2) Automation - in the physical world attackers are limited by their ability to manipulate physical items like making an extra copy of your account number. In the online world attackers are essentially unlimited in the resources they can bring to bear.
3) Online security is opaque to the end user. People who aren't particularly tech savvy have a tough time differentiating between good online security practices and bad online security practices. Security in the physical world is much more intuitive for most people- keep your checkbook in a safe place or don't let someone peek when you are entering your PIN.
How can someone argue that online banking is safer?
The first issue: what is the root cause of financial fraud? According to the 2007 Javelin online banking security report (PDF), more than three-quarters of fraud actually comes from offline factors. As the chart below highlights, physical means of exposing personal information are the most common. Online methods, such as spyware or phishing, accounted for significantly fewer breaches. The leading factors are under the consumers control: lost or stolen wallets, credit cards, checkbooks or friends and family.

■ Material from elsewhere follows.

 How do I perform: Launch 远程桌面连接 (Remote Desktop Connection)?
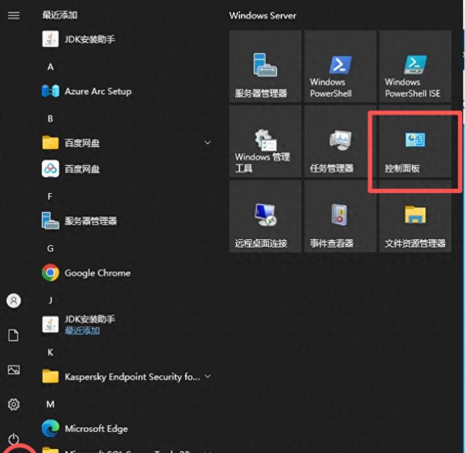(265, 216)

The second issue: self-detection. If consumers can detect someone sucking money out of their account, then the fraud amount is usually the smaller. As the fraud survey noted, almost half of fraud discovery continues to be done by consumers which as a group average quicker times to discovery and lower fraud amounts. If consumers can spot incorrect activity faster there' less fraud. The Javelin report also highlights that if a consumer uses electronic monitoring, the average time to detect a problem is 22 days whereas it's only 12 days longer if you receive a monthly statement via snail mail.
The third issue: fraud size. According to Credit Union.coop, the median online fraud is $195. For offline fraud, according to Javelin, the average consumer fraud cost is $422, nearly double the online average.
What the numbers don't tell you
A short history of online banking might be useful. The first bank in the world to offer online banking was Wells Fargo in 1995 and it sparked a mad rush to get onto the Internet by both competitors such as Bank of America and upstarts like e-Trade. In the early days, security took a back seat to release dates. The flurry of negative headlines from this period illustrated the consequences of putting security on the backburner. While the banks were down, they weren't out. As Andy Grove said, "A fundamental rule in technology says that whatever can be done will be done." So what did they do?
The banks realized something basic: if the banking infrastructure or software applications are compromised, then every account would be compromised. Or, "It's the application, stupid."
The strategy of locking down the applications paid off as evidenced, ironically, by the rise of phishing. Since direct hacks against banking systems became very difficult, cyber criminals resorted to phishing consumers with dubious emails. While phishing schemes are a growing, major problem today, they pale in comparison to the potential impact of the breach of core systems. And here's the paradox that most people miss: phishing forces the hacker to follow the slow, painful process of compromising accounts one at a time.
Could online banking be like flying? Statistically, it's safer but it's just psychologically scarier.